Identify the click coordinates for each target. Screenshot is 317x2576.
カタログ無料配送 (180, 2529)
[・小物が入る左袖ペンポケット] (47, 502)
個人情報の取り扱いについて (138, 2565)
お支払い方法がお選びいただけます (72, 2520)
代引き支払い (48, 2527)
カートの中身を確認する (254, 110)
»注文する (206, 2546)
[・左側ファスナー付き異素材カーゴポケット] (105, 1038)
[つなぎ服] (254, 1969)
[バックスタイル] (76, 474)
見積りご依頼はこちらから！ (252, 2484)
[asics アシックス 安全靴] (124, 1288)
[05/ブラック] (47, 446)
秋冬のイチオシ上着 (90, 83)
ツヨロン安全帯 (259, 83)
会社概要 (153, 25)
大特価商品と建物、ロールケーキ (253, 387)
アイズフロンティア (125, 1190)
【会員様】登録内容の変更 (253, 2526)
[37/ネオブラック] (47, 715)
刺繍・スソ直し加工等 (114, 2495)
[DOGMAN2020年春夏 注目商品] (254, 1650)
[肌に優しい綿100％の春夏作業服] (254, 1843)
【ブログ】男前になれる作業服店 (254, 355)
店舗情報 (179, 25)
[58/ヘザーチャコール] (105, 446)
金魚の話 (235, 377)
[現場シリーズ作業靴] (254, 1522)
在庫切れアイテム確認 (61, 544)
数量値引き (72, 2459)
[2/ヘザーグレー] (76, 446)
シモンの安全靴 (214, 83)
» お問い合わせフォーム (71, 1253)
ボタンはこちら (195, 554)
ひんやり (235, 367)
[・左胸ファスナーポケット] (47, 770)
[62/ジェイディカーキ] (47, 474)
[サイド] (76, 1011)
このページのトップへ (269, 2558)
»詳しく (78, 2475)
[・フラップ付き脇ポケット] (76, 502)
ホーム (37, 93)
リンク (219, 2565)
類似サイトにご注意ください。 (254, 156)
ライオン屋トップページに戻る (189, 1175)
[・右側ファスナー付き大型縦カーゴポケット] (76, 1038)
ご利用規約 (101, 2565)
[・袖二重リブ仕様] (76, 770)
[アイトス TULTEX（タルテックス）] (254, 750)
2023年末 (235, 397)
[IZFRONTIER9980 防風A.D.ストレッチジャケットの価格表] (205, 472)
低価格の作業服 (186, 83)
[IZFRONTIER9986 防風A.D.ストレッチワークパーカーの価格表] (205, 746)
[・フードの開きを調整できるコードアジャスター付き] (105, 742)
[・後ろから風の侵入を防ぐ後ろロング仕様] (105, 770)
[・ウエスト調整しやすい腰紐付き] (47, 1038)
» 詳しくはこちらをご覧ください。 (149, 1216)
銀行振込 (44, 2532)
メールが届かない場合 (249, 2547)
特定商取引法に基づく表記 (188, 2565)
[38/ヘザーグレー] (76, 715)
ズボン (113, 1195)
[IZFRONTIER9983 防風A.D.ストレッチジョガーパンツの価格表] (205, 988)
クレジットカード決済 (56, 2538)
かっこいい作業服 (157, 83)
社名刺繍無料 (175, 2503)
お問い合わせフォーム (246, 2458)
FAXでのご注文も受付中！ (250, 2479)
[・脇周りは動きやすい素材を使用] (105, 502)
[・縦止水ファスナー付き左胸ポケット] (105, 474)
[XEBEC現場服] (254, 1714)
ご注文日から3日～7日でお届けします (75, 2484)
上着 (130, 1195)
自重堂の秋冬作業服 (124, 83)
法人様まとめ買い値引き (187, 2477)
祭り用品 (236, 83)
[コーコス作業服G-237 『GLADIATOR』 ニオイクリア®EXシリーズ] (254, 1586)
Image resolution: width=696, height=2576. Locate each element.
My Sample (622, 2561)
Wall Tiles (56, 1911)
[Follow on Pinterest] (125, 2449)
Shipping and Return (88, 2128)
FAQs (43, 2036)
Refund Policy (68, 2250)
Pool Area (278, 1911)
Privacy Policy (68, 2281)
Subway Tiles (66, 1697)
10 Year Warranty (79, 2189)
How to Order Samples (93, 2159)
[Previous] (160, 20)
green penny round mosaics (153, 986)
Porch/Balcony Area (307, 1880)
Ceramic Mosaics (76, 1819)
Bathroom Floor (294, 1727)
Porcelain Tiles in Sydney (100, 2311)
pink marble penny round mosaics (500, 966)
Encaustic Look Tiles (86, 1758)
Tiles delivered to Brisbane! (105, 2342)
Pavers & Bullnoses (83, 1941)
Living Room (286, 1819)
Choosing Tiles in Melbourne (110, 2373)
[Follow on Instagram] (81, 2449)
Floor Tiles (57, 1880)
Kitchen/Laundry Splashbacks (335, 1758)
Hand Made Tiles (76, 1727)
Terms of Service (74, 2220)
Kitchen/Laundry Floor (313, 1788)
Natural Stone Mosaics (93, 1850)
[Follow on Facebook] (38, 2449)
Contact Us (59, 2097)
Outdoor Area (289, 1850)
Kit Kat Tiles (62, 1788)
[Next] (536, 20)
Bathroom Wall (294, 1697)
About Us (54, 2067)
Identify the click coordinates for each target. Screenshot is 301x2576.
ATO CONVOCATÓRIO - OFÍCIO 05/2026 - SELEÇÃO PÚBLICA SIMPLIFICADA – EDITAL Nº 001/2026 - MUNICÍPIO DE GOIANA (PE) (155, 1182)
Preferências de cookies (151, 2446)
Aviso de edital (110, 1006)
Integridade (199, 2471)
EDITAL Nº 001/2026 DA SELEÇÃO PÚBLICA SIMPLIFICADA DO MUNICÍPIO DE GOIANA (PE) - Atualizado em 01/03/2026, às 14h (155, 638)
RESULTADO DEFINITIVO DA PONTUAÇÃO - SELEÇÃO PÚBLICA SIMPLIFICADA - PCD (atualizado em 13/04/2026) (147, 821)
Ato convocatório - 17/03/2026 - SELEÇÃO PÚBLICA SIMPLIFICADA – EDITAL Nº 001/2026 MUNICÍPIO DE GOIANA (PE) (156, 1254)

-- WORK INSTRUCTIONS --
Please output only the lines from the one holding "法人様まとめ買い値引き (187, 2477)" to the end of the records, first and last included, exactly as they appear.

-- SOLVED PROBLEM --
法人様まとめ買い値引き (187, 2477)
祭り用品 (236, 83)
[コーコス作業服G-237 『GLADIATOR』 ニオイクリア®EXシリーズ] (254, 1586)
Image resolution: width=696, height=2576. Locate each element.
My Sample (622, 2561)
Wall Tiles (56, 1911)
[Follow on Pinterest] (125, 2449)
Shipping and Return (88, 2128)
FAQs (43, 2036)
Refund Policy (68, 2250)
Pool Area (278, 1911)
Privacy Policy (68, 2281)
Subway Tiles (66, 1697)
10 Year Warranty (79, 2189)
How to Order Samples (93, 2159)
[Previous] (160, 20)
green penny round mosaics (153, 986)
Porch/Balcony Area (307, 1880)
Ceramic Mosaics (76, 1819)
Bathroom Floor (294, 1727)
Porcelain Tiles in Sydney (100, 2311)
pink marble penny round mosaics (500, 966)
Encaustic Look Tiles (86, 1758)
Tiles delivered to Brisbane! (105, 2342)
Pavers & Bullnoses (83, 1941)
Living Room (286, 1819)
Choosing Tiles in Melbourne (110, 2373)
[Follow on Instagram] (81, 2449)
Floor Tiles (57, 1880)
Kitchen/Laundry Splashbacks (335, 1758)
Hand Made Tiles (76, 1727)
Terms of Service (74, 2220)
Kitchen/Laundry Floor (313, 1788)
Natural Stone Mosaics (93, 1850)
[Follow on Facebook] (38, 2449)
Contact Us (59, 2097)
Outdoor Area (289, 1850)
Kit Kat Tiles (62, 1788)
[Next] (536, 20)
Bathroom Wall (294, 1697)
About Us (54, 2067)
Identify the click coordinates for each target. Screenshot is 301x2576.
ATO CONVOCATÓRIO - OFÍCIO 05/2026 - SELEÇÃO PÚBLICA SIMPLIFICADA – EDITAL Nº 001/2026 - MUNICÍPIO DE GOIANA (PE) (155, 1182)
Preferências de cookies (151, 2446)
Aviso de edital (110, 1006)
Integridade (199, 2471)
EDITAL Nº 001/2026 DA SELEÇÃO PÚBLICA SIMPLIFICADA DO MUNICÍPIO DE GOIANA (PE) - Atualizado em 01/03/2026, às 14h (155, 638)
RESULTADO DEFINITIVO DA PONTUAÇÃO - SELEÇÃO PÚBLICA SIMPLIFICADA - PCD (atualizado em 13/04/2026) (147, 821)
Ato convocatório - 17/03/2026 - SELEÇÃO PÚBLICA SIMPLIFICADA – EDITAL Nº 001/2026 MUNICÍPIO DE GOIANA (PE) (156, 1254)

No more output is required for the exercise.